Task prompt:
All lines from the one containing "You are a GUI" down to the one containing "The width and", both ends included, are to be given again exactly; omit the rest of the listing below.

Material shown:
****************************************

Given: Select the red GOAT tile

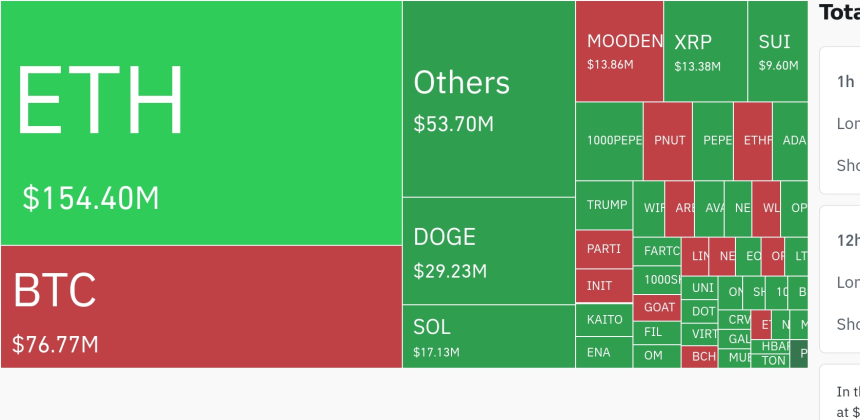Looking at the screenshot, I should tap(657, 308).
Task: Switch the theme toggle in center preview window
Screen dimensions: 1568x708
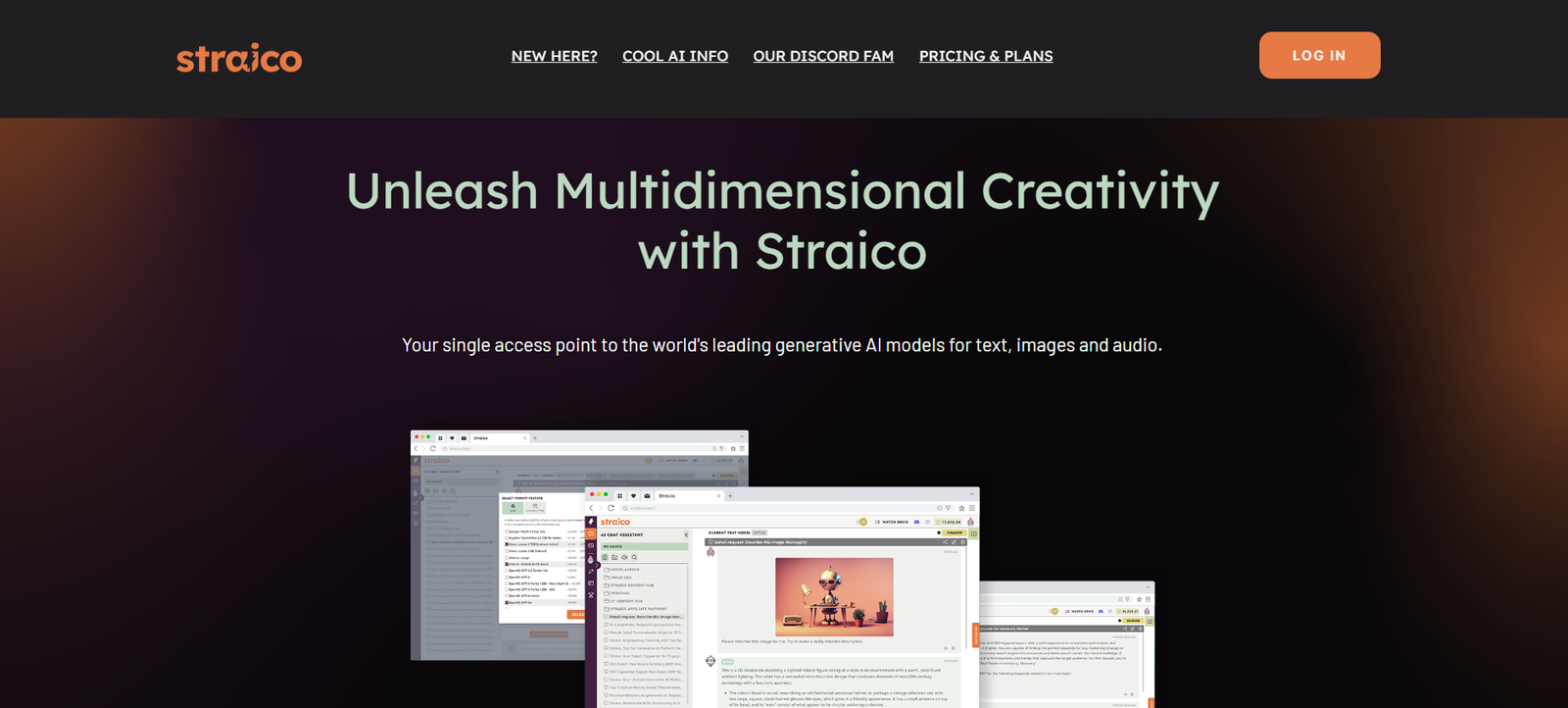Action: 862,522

****************************************

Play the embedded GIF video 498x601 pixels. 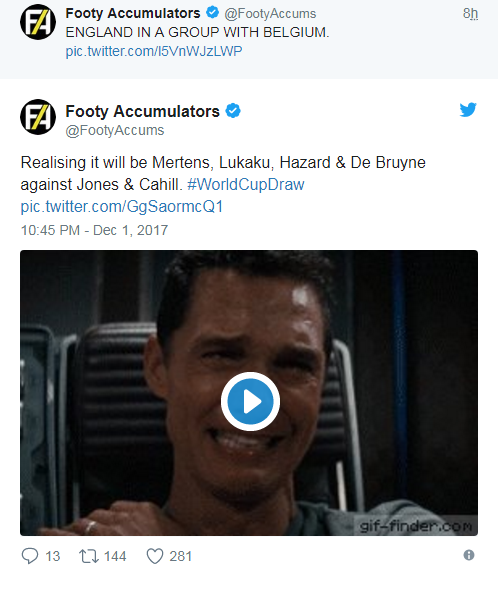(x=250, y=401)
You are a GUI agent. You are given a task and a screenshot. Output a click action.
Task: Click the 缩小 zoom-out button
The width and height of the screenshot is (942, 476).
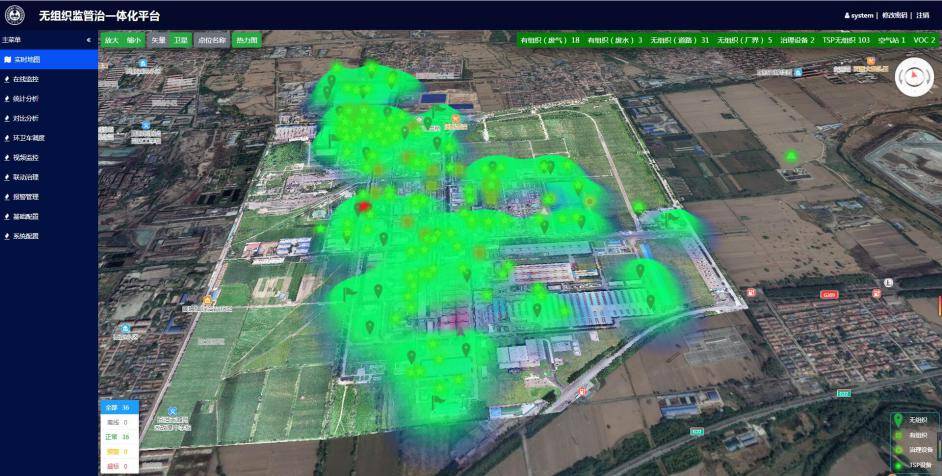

****************************************

Answer for this exercise:
You are a GUI agent. You are given a task and a screenshot. Output a click action.
Task: Click the 缩小 zoom-out button
The width and height of the screenshot is (942, 476).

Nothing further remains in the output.